Alcuni paesaggi di Kandinskij dove le montagne sono volutamente blu (Montagna blu del 1908, l’Inverno del 1909 e Il lago del 1910) precedono di poco l’acquerello Senza titolo del 1910 che verrà in seguito riconosciuto come il primo quadro dichiaratamente astratto della storia dell’arte. Blu è anche la copertina dell’Almanacco Der Blaue Reiter che si apriva con un saggio di Marc sui Tesori Spirituali, con disegni, xilografie tedesche e pitture cinesi. Intuendo quanto in Oriente, molto più che in Occidente, il mondo della natura fosse puro e spirituale, e l’arte che lo interpreta definisse forme assunte da qualcosa che esiste senza forma. Secondo lo zen la pittura di paesaggio aiuta chi la contempla a dimenticarsi di sé stesso per entrare in un fluire in cui l’io si dissolve. Il paesaggio è legato al mutare delle quattro stagioni, è la rivelazione della vita in movimento, delle trasformazioni di un sistema ciclico di opposizioni e corrispondenze, della presenza del vago, del vuoto, di punti di vista distanti che comunicano inesauribili diversità (cfr. Alessandra Russo, Pittura Zen: Sesshū Toyō e il Rotolo lungo delle Quattro Stagioni (1420-1506), 2010). Un carattere filosofico ed estetico che ricorre anche nelle ultime opere di Pappalardo. Una poesia di Muso Soseki (cfr. Massimo Morello Lo Zen e l’arte del viaggio, 2002) recita Ogni problema, ogni angoscia, è scomparso dal mio petto, e io gioco pieno di gioia, lontano dal mondo. Per un adepto Zen, non esistono limiti il cielo blu dovrebbe vergognarsi di essere così piccolo. Sembra essere l’ideale traduzione letteraria dell’opera Senza limiti del 2007.

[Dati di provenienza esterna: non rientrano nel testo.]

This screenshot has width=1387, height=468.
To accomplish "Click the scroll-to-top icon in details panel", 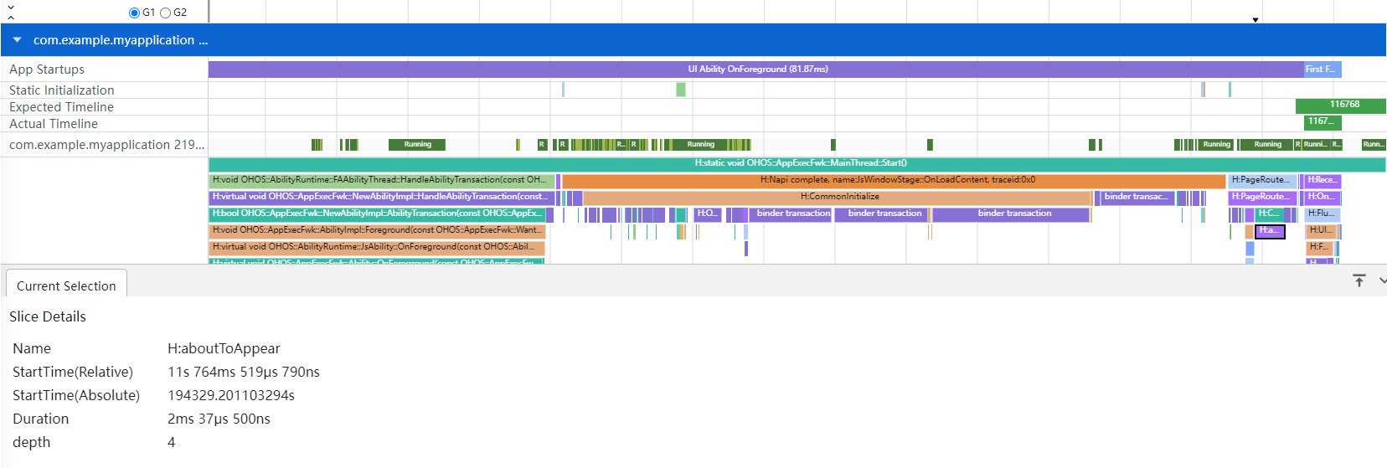I will tap(1359, 280).
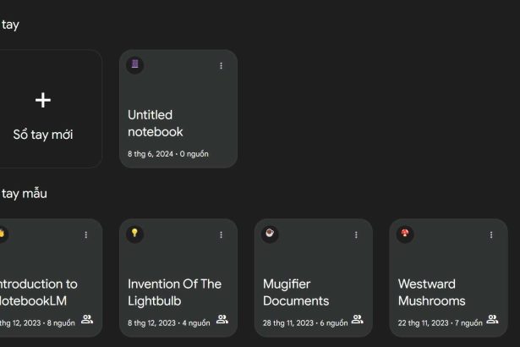Image resolution: width=520 pixels, height=347 pixels.
Task: Click the "8 thg 6, 2024 · 0 nguồn" text
Action: (x=168, y=154)
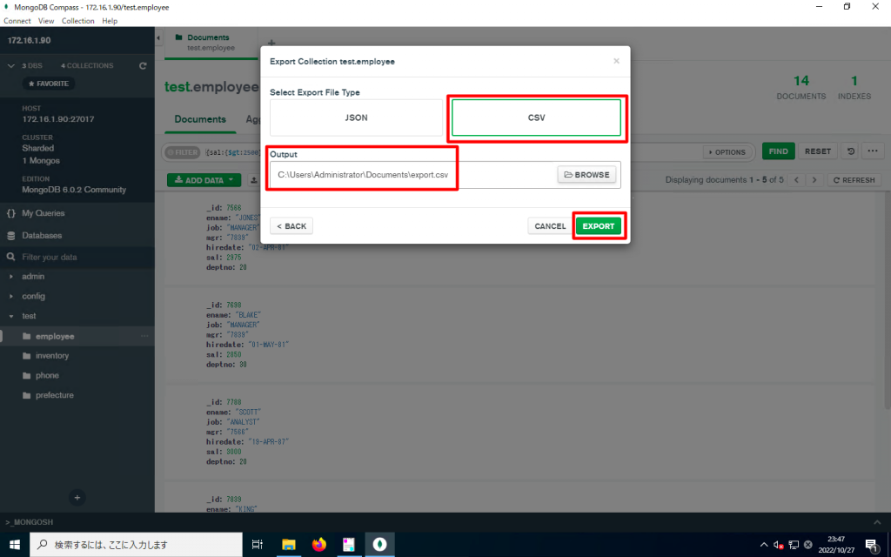The image size is (891, 557).
Task: Open the Collection menu
Action: coord(77,20)
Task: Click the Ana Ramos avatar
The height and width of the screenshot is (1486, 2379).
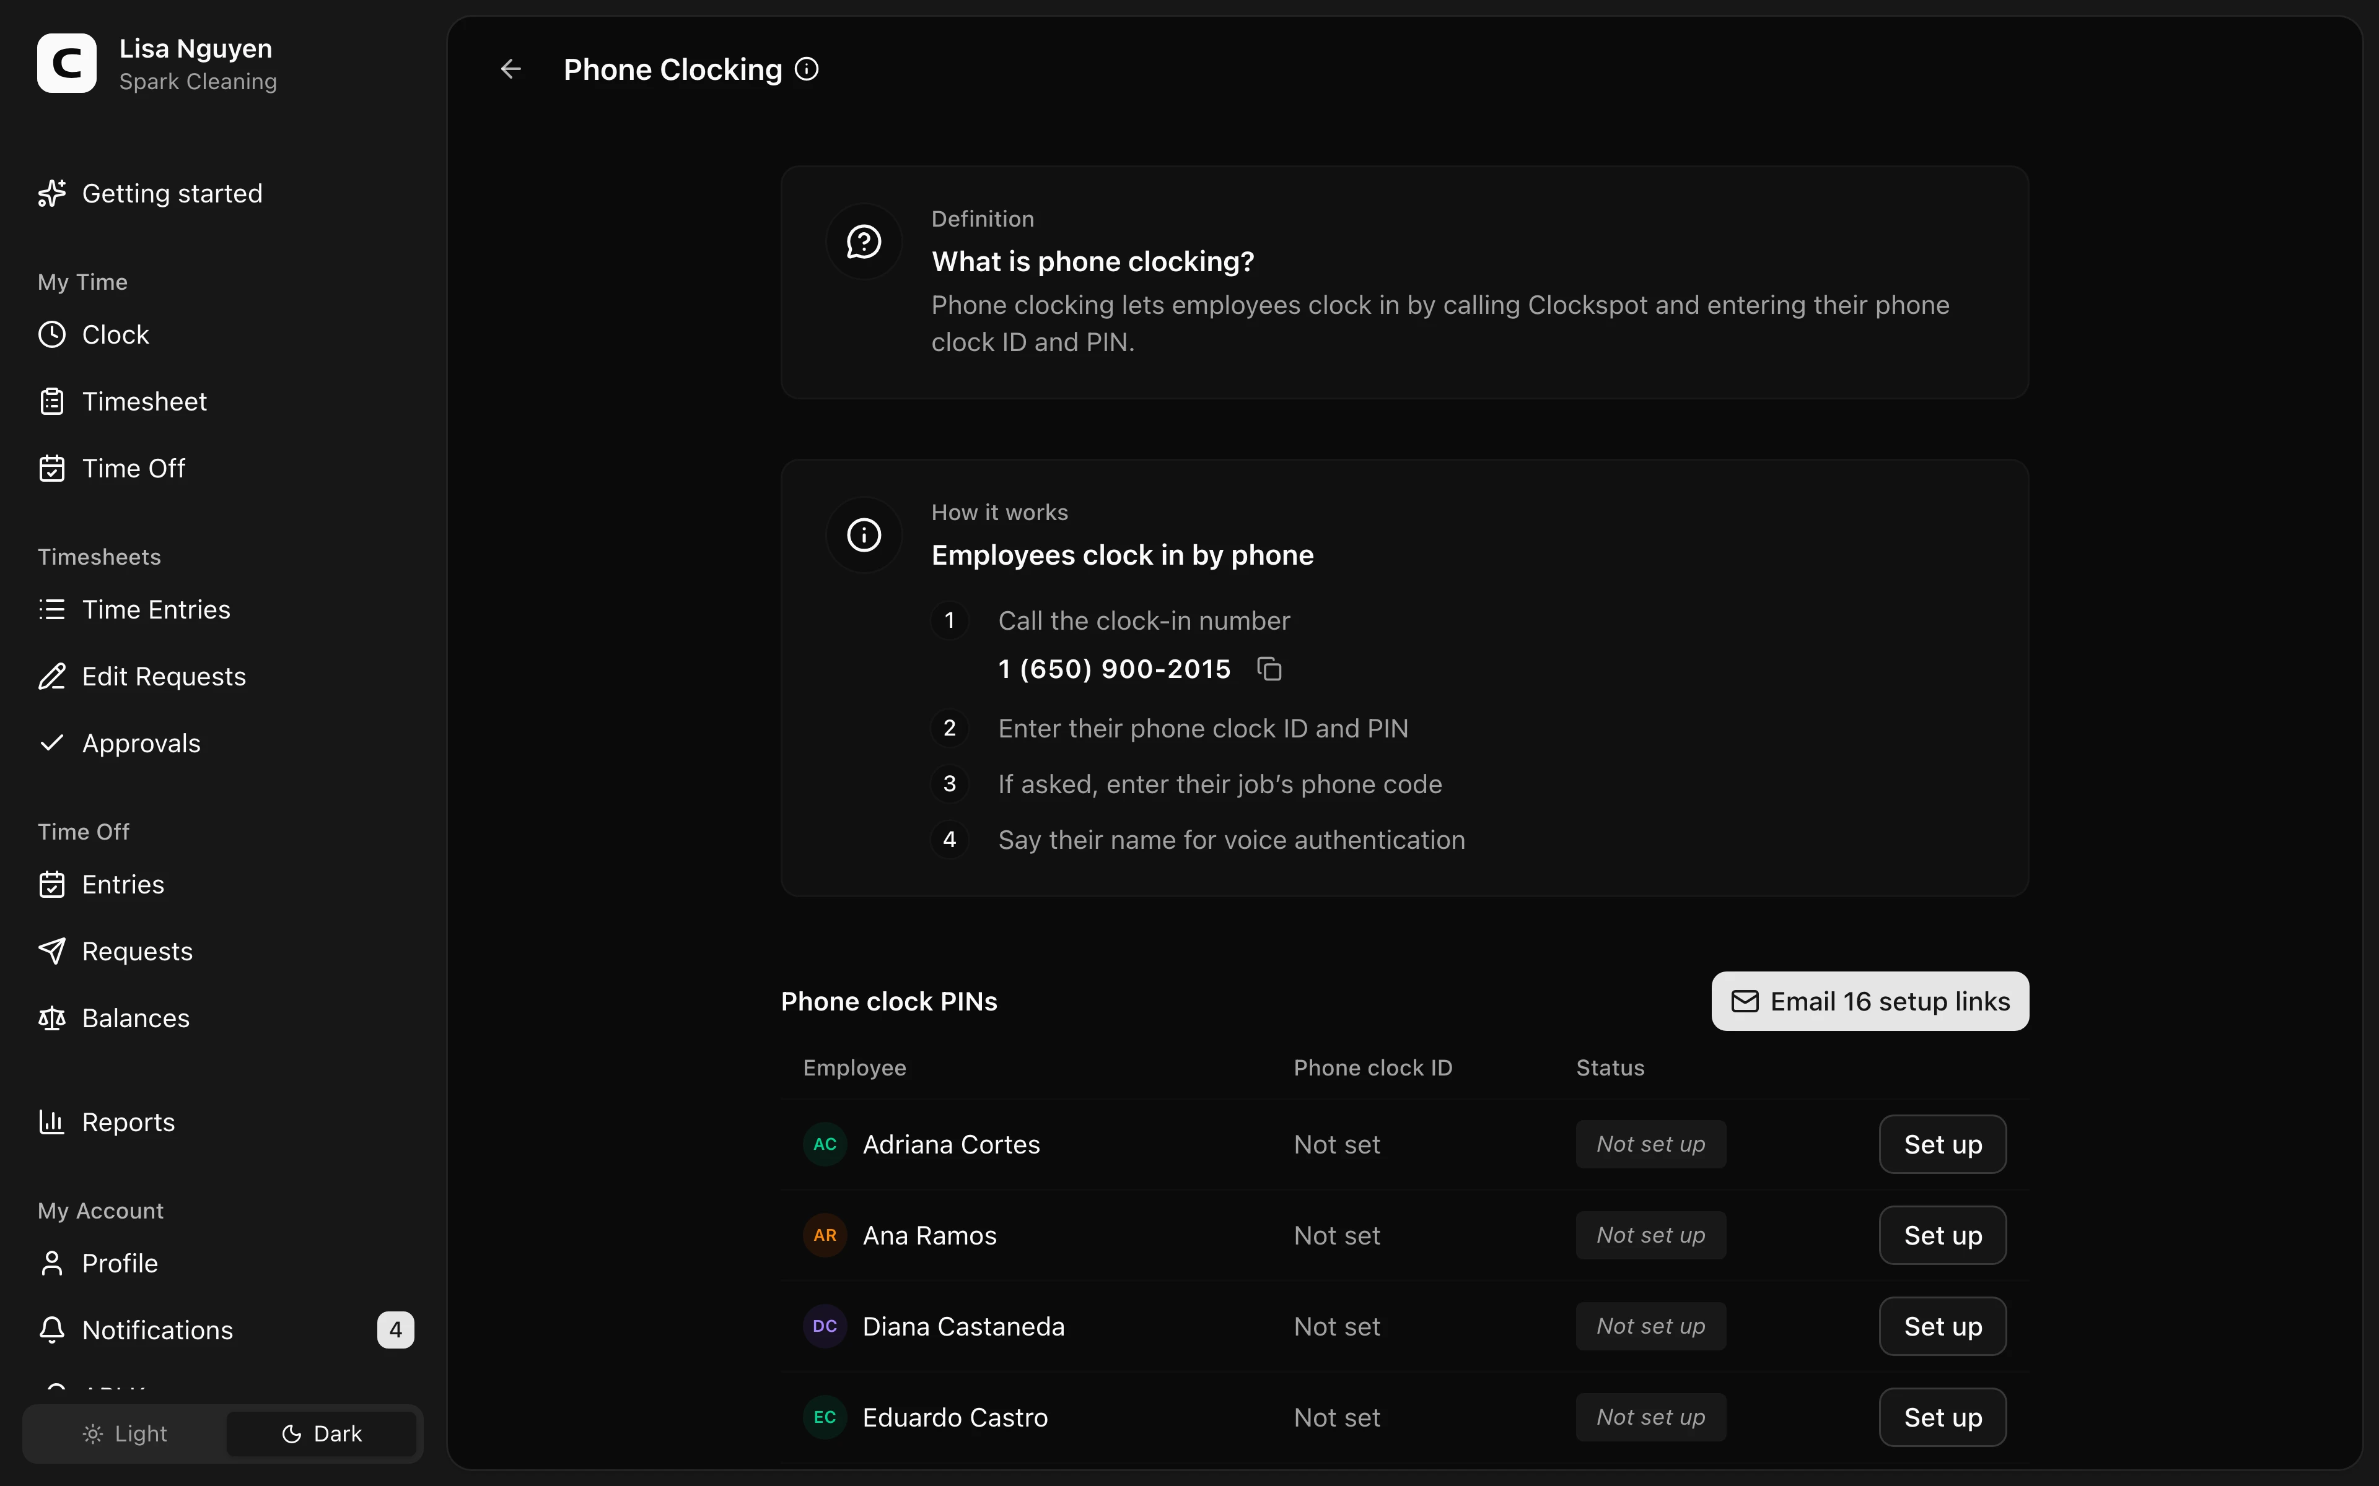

La natura è dimensione vitale, essenziale, elementare, per questo attrae costantemente l’uomo. Gli orientali sono stati i primi a comprenderlo. Fan Kuan, pittore cinese del X secolo, aveva scritto I pittori antichi traevano la loro ispirazione da ciò che essi osservavano della Natura. Invece di tenere d’esempio i vecchi maestri, preferirei ispirarmi alla stessa Natura. Invece di ispirarmi alla Natura, preferirei ispirarmi a ciò che è nel mio cuore (cfr. Chen Chih-Mai, Maestri della pittura cinese, 1979). In epoca Tang (618-907), l’artista seguiva tre fasi consecutive d’apprendimento: un periodo di assimilazione delle tecniche degli antichi maestri, un momento in cui tenta la rappresentazione della Natura come si manifesta agli occhi, una terza fase in cui trova l’autoespressione della stessa, seguendo l’intimo istinto e la naturale composizione delle forme. Quanto succede a Pappalardo: dopo l’apprendistato a Urbino e la ricerca della sua peculiarità stilistica, la nuova tappa, affrontata per questa mostra, inaugura la terza fase di un percorso che ancora, certamente, continua.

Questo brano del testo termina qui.